→ TRY IT:
State how many lines of the entries below contain the string "pixels", matching case exactly, and give only the number.

[Start of section]

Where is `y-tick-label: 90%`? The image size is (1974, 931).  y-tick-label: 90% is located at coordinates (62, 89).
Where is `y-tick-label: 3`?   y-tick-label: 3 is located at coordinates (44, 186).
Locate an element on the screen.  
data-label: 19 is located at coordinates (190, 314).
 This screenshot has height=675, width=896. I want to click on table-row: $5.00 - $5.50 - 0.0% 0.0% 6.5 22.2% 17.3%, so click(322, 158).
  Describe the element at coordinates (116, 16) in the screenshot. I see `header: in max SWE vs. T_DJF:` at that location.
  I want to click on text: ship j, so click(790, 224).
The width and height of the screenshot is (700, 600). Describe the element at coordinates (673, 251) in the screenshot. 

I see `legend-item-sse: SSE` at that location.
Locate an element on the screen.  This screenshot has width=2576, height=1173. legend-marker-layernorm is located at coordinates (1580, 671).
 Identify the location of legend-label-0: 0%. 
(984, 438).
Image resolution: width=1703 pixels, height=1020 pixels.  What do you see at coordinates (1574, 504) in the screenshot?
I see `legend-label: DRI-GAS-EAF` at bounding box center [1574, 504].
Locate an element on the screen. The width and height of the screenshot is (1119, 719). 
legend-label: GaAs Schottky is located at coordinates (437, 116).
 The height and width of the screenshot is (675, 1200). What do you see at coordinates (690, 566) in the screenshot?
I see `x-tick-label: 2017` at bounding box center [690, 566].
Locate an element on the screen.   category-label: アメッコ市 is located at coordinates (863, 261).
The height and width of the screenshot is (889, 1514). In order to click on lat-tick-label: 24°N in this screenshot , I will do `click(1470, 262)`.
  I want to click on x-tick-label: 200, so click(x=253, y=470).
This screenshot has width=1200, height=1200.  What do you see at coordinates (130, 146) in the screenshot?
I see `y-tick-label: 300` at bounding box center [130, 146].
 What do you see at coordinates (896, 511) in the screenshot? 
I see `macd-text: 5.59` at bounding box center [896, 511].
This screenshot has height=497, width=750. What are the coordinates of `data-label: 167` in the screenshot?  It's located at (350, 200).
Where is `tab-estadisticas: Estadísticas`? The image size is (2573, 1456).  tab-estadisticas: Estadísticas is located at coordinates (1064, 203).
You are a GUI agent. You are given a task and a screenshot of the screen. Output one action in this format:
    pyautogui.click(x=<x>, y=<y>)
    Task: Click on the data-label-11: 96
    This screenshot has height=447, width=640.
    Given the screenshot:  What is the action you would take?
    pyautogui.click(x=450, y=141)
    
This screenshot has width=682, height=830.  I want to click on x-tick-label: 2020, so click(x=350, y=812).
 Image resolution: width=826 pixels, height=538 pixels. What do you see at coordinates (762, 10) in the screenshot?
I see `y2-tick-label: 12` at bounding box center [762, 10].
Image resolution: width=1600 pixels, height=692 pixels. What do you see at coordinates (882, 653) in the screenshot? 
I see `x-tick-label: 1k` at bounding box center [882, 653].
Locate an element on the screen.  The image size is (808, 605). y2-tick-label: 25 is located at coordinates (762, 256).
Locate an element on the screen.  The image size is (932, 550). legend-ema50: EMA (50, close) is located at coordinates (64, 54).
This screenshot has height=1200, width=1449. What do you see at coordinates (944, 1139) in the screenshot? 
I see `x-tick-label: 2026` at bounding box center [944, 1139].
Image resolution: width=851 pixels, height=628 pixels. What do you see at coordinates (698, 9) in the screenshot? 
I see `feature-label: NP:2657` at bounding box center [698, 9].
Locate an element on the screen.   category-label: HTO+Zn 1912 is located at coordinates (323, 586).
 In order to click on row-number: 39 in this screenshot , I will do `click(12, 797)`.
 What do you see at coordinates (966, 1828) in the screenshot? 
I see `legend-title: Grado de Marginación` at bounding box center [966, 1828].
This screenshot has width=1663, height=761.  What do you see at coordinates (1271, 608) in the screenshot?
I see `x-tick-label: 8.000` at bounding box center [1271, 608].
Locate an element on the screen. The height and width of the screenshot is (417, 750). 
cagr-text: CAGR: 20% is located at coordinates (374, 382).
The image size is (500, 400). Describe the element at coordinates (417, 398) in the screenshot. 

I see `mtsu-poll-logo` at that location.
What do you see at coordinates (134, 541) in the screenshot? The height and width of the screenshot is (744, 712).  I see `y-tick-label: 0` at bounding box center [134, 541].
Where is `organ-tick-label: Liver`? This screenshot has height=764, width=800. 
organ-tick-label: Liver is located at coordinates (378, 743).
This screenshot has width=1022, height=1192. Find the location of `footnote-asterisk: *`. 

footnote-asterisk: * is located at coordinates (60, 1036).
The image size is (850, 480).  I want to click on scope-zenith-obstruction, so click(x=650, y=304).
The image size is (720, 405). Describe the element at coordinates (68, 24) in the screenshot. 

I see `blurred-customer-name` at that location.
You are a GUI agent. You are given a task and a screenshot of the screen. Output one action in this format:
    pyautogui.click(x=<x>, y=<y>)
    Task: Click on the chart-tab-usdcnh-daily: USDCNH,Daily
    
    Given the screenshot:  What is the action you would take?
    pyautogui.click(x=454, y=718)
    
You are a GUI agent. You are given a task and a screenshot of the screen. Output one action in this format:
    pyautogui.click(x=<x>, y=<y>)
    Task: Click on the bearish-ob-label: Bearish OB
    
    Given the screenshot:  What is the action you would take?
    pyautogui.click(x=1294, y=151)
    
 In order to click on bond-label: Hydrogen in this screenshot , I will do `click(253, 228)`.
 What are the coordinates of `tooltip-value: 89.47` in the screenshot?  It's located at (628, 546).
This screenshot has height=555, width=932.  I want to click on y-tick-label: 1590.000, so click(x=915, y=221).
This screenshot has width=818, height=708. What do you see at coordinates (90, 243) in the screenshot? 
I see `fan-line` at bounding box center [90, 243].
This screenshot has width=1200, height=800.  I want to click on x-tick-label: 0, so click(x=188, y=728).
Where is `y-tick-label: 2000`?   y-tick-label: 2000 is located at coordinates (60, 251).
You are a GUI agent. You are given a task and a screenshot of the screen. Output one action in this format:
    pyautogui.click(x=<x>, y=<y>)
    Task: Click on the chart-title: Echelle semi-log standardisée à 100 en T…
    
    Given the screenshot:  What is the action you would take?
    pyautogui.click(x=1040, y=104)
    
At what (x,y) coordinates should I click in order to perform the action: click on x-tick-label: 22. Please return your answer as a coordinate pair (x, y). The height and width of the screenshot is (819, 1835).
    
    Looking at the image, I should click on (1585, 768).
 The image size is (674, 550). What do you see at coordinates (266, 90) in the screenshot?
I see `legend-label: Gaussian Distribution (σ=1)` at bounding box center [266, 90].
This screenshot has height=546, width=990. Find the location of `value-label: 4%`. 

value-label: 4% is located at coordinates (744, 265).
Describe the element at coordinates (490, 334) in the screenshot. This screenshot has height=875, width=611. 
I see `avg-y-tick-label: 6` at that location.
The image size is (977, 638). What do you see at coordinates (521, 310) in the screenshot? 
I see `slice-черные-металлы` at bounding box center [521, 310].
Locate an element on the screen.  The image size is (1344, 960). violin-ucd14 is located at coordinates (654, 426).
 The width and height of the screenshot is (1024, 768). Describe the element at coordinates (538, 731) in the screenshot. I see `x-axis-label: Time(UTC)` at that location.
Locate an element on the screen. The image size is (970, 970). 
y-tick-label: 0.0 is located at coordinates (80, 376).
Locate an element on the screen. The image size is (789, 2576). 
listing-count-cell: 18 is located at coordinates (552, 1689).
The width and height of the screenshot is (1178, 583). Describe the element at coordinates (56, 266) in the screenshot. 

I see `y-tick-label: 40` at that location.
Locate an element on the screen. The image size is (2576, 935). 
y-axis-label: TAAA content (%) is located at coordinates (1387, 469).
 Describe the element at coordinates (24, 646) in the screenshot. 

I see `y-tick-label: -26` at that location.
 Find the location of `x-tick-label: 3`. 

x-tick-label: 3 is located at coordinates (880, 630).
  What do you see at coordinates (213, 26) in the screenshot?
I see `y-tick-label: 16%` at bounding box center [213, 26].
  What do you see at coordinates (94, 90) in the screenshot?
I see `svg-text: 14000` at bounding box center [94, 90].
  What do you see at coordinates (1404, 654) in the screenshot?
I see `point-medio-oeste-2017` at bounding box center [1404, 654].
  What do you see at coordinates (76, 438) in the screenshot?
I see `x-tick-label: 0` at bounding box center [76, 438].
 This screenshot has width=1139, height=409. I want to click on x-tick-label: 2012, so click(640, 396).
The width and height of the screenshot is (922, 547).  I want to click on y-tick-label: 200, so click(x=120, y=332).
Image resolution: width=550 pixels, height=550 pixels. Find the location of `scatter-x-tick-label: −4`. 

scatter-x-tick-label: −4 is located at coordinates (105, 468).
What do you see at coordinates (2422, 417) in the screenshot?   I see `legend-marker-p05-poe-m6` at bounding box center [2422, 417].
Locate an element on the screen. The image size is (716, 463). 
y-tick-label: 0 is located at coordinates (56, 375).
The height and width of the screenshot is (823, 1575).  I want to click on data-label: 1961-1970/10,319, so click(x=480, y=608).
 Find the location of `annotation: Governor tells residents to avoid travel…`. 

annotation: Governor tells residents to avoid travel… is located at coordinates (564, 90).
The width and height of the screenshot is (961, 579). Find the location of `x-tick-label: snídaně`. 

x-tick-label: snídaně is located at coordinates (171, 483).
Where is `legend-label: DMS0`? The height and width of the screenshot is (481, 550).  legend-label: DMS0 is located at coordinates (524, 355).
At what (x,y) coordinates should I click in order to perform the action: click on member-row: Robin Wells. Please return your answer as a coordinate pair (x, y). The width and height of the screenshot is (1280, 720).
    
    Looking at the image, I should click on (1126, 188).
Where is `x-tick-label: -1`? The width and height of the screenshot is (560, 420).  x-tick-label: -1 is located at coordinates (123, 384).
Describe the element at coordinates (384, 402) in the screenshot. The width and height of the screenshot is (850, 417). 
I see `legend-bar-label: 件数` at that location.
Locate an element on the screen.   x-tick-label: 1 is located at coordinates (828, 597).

[End of section]

→ WRITTEN RESPONSE:
5